Taking Healthy Breaks

On a workday, my dogs hang around quite a lot.  They have learned that if I set something on the floor, it’s not for them to lay down on.

Photographing art and having a pet around an art studio. Read more about the life of an artist who has pets!

They try to be patient when waiting for daily treats but maybe see their role as interrupters who force me to have short breaks now and then. Cosmo, the old one, is the leader who decides when to stop my work, and Stella quickly joins him.

Cosmo and Stella, Paivi Eerola's pets.

These breaks don’t always seem so healthy and fun to me. I am often in a very concentrated mode and find a soft touch of a nose just annoying. But who could resist these faces?

Getting Genuine Encouragement

The birds – four budgies called Henrietta, Citronelle, Dynamite, and Bonneville – see my work differently. They want to join me and encourage me when I am at my best. It means that every time I record videos, and they sense the excitement in my voice, they start chirping: “Go on, you are doing great! Oh Paivi, you are so inspiring!”

Paivi Eerola's fours budgies. Read about her life as an artist working from home.

Hearing the birds is a contradictory thing. My birds don’t lie so if I don’t hear any sounds when I am speaking, I know that my enthusiasm doesn’t show and I have to fix that. But despite the walls, the mic picks up the high-note sounds easily. So I have to stop recording, go to the library room to ask them to be quiet. Sometimes nothing else helps than darkening the room and adding a cover on their cage. It often feels cruel, especially after seeing them happy and excited first. So many of my videos have bird sounds in the background, and I hope that you forgive us!

Paivi Eerola's art studio.

Having Pets as Models

Cosmo and Stella are very proud of their modeling skills, and they think that the reward they need for every minute is very moderate too. However, it’s often cheaper for me to take a photo and use that as a reference.

Cosmo and Stella, Paivi Eerola's pets. Read how she describes her life as an artist working from home with pets.

Unfortunate for them, but I don’t often paint dogs. But this month, when the monthly theme of Bloom and Fly is stretching the imagination and adding surreal elements to art, I wanted to express how cute Stella is in my eyes.

Paivi Eerola's art studio.

Learning Leadership Skills

My position as the leader of the pack has strengthened during the past years. We all wait eagerly for my husband in the afternoons but I am often the one my pets turn with their needs. My husband loves them as much as I do, and it hasn’t always been this way. But the time spent with them matters, and it gives me the sense of satisfaction when I don’t have to leave my pets alone.

Paivi Eerola and her beagles. Read how she works from home with her pets!

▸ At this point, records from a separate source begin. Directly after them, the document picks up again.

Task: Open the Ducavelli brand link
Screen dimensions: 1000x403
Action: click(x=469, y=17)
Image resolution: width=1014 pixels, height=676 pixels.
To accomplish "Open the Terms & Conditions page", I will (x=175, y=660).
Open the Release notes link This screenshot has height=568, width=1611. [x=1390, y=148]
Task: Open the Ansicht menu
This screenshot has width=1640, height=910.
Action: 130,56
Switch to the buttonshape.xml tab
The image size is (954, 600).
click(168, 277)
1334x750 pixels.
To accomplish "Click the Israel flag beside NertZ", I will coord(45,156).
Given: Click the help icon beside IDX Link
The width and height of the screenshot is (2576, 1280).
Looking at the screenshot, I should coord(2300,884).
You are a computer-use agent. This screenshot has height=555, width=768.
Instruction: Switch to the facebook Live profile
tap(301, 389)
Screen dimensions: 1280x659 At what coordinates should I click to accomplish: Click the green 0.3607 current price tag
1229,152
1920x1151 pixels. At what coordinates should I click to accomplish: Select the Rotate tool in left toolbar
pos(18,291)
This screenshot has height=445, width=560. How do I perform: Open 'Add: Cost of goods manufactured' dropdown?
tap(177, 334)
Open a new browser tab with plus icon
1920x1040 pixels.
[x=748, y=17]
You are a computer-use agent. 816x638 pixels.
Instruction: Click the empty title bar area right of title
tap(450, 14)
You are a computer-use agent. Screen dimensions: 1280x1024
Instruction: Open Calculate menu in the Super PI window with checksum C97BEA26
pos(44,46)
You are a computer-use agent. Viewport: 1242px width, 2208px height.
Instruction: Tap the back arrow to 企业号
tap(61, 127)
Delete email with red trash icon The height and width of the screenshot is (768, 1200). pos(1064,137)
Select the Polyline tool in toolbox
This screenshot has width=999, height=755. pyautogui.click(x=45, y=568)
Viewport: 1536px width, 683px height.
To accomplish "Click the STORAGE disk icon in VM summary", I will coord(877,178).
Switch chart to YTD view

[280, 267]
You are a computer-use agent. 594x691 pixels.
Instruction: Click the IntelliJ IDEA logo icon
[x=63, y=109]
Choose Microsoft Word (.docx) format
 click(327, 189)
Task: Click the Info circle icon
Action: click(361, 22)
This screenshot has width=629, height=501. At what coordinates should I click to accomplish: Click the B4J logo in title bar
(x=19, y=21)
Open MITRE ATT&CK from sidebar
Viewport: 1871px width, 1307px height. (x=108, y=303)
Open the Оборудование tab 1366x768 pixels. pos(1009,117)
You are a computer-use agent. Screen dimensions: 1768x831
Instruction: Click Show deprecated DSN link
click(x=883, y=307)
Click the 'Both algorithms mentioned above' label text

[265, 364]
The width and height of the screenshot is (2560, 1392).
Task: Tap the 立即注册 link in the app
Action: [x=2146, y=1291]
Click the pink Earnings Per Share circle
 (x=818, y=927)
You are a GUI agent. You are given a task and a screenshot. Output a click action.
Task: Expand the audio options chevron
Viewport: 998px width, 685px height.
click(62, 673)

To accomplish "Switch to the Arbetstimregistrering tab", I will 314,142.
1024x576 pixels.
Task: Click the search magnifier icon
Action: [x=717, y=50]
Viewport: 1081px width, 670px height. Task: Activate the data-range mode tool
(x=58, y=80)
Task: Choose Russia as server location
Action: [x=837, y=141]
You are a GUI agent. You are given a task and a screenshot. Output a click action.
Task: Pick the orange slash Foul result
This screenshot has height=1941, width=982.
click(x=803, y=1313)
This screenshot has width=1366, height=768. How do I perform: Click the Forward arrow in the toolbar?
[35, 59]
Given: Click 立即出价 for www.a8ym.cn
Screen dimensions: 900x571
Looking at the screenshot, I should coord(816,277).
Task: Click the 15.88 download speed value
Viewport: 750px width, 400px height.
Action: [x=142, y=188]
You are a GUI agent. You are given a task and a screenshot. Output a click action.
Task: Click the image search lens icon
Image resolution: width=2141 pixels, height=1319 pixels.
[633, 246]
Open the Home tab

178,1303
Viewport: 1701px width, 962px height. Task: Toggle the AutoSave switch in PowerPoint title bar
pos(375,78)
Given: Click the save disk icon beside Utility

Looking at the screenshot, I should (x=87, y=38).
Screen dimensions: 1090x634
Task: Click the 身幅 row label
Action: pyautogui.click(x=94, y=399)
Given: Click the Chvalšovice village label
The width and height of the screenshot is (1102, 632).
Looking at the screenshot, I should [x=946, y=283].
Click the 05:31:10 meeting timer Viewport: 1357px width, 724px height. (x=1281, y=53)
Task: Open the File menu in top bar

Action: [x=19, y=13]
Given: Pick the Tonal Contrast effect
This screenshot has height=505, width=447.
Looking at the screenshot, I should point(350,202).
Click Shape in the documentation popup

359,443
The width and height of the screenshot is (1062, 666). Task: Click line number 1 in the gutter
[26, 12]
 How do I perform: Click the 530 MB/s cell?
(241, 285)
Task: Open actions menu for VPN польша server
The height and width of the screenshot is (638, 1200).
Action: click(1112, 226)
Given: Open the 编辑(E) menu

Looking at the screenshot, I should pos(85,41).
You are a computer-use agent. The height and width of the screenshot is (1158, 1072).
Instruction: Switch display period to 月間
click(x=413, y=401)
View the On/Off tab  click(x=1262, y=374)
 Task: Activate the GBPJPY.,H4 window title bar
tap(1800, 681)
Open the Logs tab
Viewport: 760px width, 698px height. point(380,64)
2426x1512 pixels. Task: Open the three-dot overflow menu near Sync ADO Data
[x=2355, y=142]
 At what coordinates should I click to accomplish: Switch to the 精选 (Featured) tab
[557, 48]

This year, leading an online community has been new to me. In fact, when I left my day job in 2014, I thought that I would be just making self-study classes and taking care of the pets! There’s a false sense of independence built in the art making because most of the creating happen alone. But after running my first workshop, I realized that I can help more when there’s more interaction.

With the community, it has dawned on me that the role of a leader doesn’t mean that I have to know it all. We are all learning from each other. It’s a liberating thought, and it doesn’t only empower the leader, but the members as well.

We often have intentions to create a certain kind of art or share our art but postpone it because we feel that we need to figure it out by ourselves first. Some of the things that I have postponed are diving deeper into watercolor painting and develop more ways to use art for self-exploration.

A Detail of "Surreal Stella", a sketchbook page made with Derwent Artbars and waterbrush. By Paivi Eerola from Peony and Parakeet.

But the truth is that when you have the support, changes start to happen. You get structure and kindness that gives you courage. There’s no need to struggle alone or wait until you are ready. The life is not so long after all.

Bloom and Fly – Don’t wait until you are more skillful, join the community now!

Have You Ever Felt Like an Outsider?

Gypsy Madonna, an oil painting by Paivi Eerola from Peony and Parakeet, combining two Renaissance paintings into one

I have finished a new oil painting called “Gypsy Madonna.” I painted it at Emmi Mustonen‘s class during this spring while learning more about old masters’ painting techniques. It took about 42 hours from start to finish and about four months in calendar time. Every thin layer of paint had to dry before adding a new one. I show you some phase photos, but I focus on the deepest thing that I learned from this painting: feeling like an outsider and what to think about it.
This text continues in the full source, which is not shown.